Database Utilities¶
This page documents the database utilities in GigQ, focusing on the thread-local connection management system that optimizes SQLite database access.
Overview¶
GigQ uses SQLite as its backend storage. To improve performance while respecting SQLite's threading model, GigQ 0.2.0 introduces a thread-local connection management system that:
- Creates a separate connection for each thread
- Reuses connections within each thread
- Properly closes connections when threads are done
Thread-Local Connection Management¶
SQLite connections have an important limitation: they can only be used in the thread where they were created. GigQ respects this constraint while optimizing performance by using thread-local storage to cache connections.
Key Functions¶
These functions are provided by the db_utils module but are also accessible through the main GigQ package.
get_connection(db_path)¶
Gets a connection for the current thread, reusing an existing connection if available:
from gigq.db_utils import get_connection
# Get a connection (will be reused in this thread)
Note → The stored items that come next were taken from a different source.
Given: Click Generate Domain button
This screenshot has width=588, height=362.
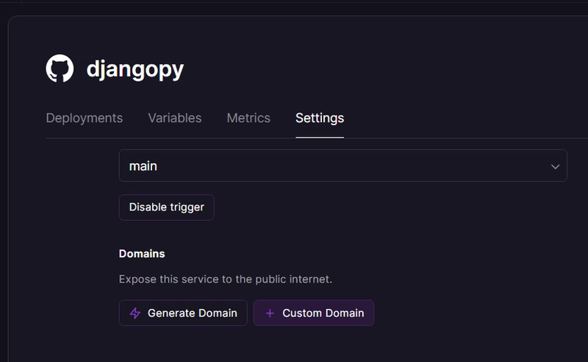Looking at the screenshot, I should [183, 313].
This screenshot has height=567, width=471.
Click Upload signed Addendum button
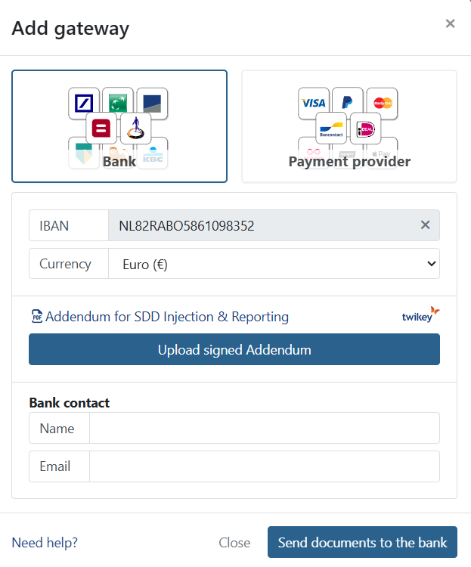234,350
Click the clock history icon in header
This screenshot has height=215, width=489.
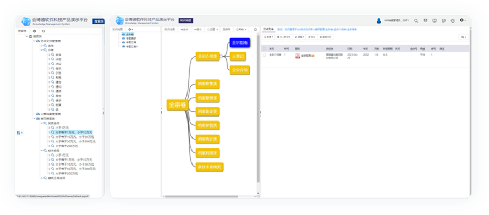(x=453, y=20)
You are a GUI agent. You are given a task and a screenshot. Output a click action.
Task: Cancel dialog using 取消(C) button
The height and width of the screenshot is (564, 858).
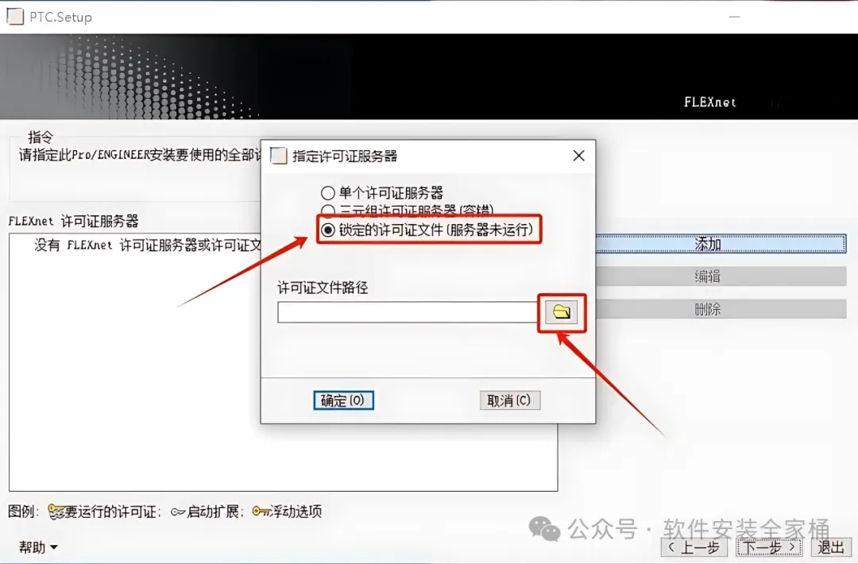509,400
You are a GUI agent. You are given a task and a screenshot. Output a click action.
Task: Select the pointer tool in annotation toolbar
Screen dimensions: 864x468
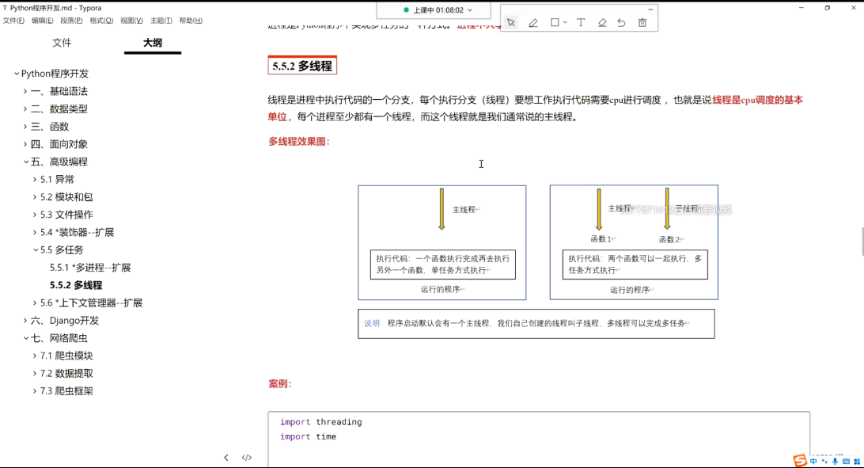coord(511,23)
conn = get_connection("jobs.db")
close_connection(db_path)¶
Closes a specific connection for the current thread:
from gigq.db_utils import close_connection
# Close the connection to a specific database
close_connection("jobs.db")
close_connections()¶
Closes all connections for the current thread:
When to Call close_connections()¶
You should call close_connections() in these scenarios:
- At the end of thread execution: If you're creating your own threads that use GigQ.
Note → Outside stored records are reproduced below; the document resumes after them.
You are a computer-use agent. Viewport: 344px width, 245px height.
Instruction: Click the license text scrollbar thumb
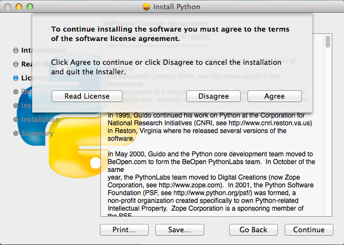tap(328, 42)
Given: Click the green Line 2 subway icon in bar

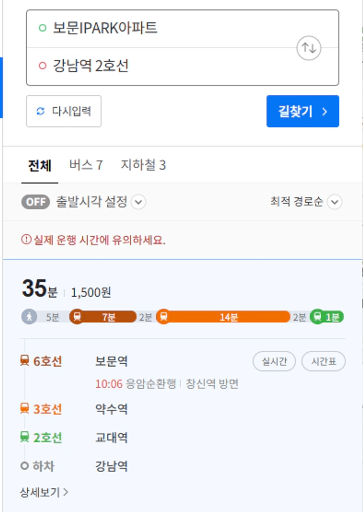Looking at the screenshot, I should (317, 316).
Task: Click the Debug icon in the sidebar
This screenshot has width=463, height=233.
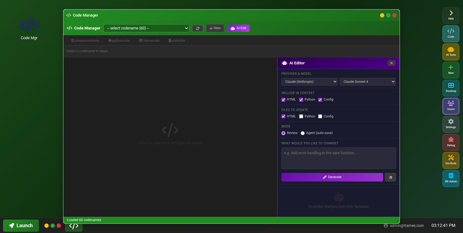Action: (451, 142)
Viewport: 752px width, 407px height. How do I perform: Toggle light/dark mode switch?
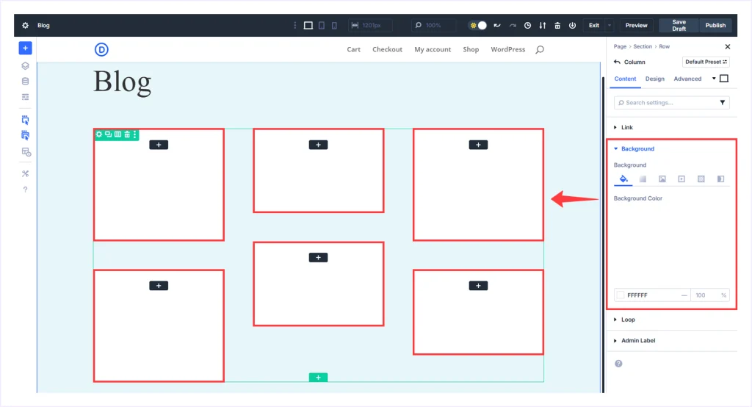[x=478, y=26]

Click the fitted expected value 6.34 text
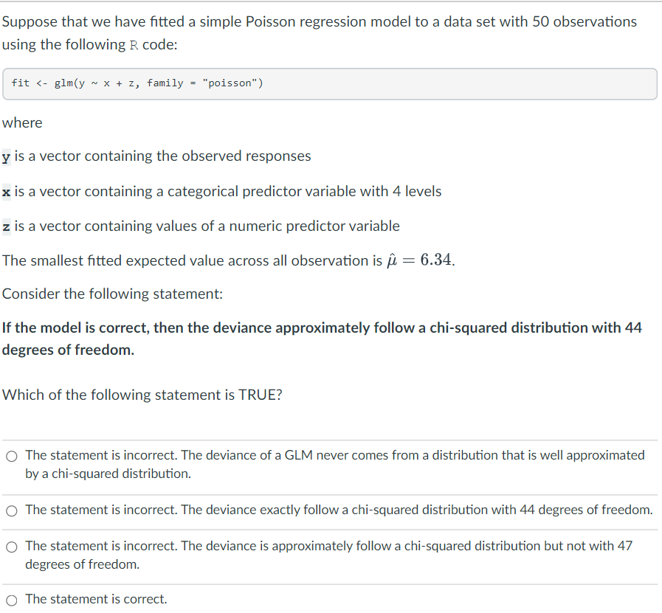coord(435,260)
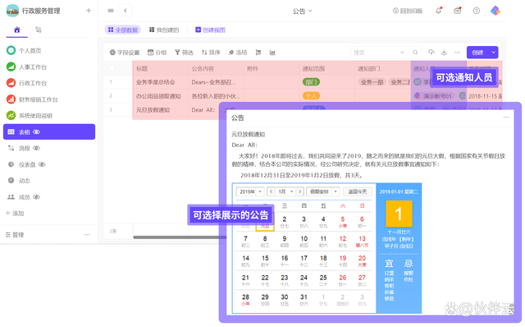Toggle visibility eye next to 表格
The image size is (525, 327).
[36, 131]
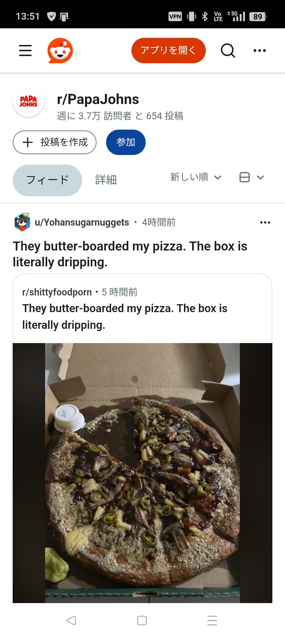Switch to the フィード tab
Image resolution: width=285 pixels, height=638 pixels.
(x=47, y=180)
- When shutting down your application: To ensure clean resource release.
- After processing a batch of jobs: If you're running in a long-lived process and want to free resources.
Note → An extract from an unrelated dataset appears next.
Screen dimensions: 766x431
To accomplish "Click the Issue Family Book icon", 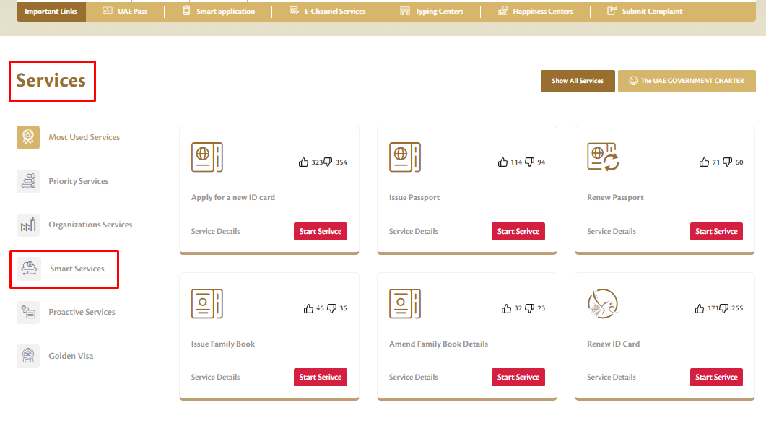I will click(x=206, y=304).
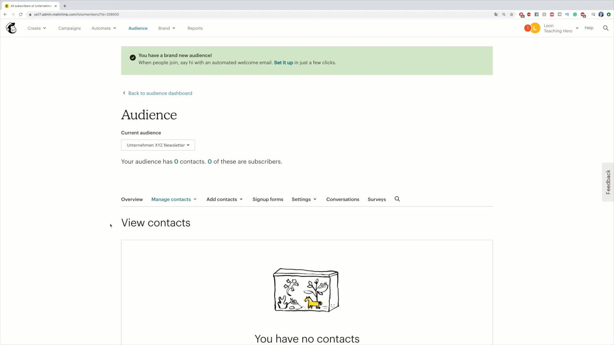
Task: Expand the Manage contacts dropdown
Action: [174, 199]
Example usage in a thread:
import threading
from gigq import JobQueue, close_connections
def worker_thread():
queue = JobQueue("jobs.db")
# Process jobs...
# Clean up before thread exits
queue.close() # This closes the specific connection used by the queue
close_connections() # This ensures all thread-local connections are closed
thread = threading.Thread(target=worker_thread)
thread.start()
thread.join()
Performance Implications¶
The thread-local connection approach offers these performance benefits:
- Reduced Connection Overhead: Opening SQLite connections has overhead; reusing them improves performance.
- Typical Improvement: 5-15% overall performance improvement for applications with many database operations.
- Resource Efficiency: Fewer file handles used, which can prevent hitting system limits in high-load scenarios.
Implementation Details¶
Under the hood, GigQ uses Python's threading.local() to create thread-specific storage that isolates connections between threads:
# Thread-local storage
_thread_local = threading.local()
# Initialize thread's connection dictionary if needed
if not hasattr(_thread_local, 'connections'):
_thread_local.connections = {}
# Get or create connection for this database
if db_path not in _thread_local.connections:
conn = sqlite3.connect(db_path, timeout=30.0)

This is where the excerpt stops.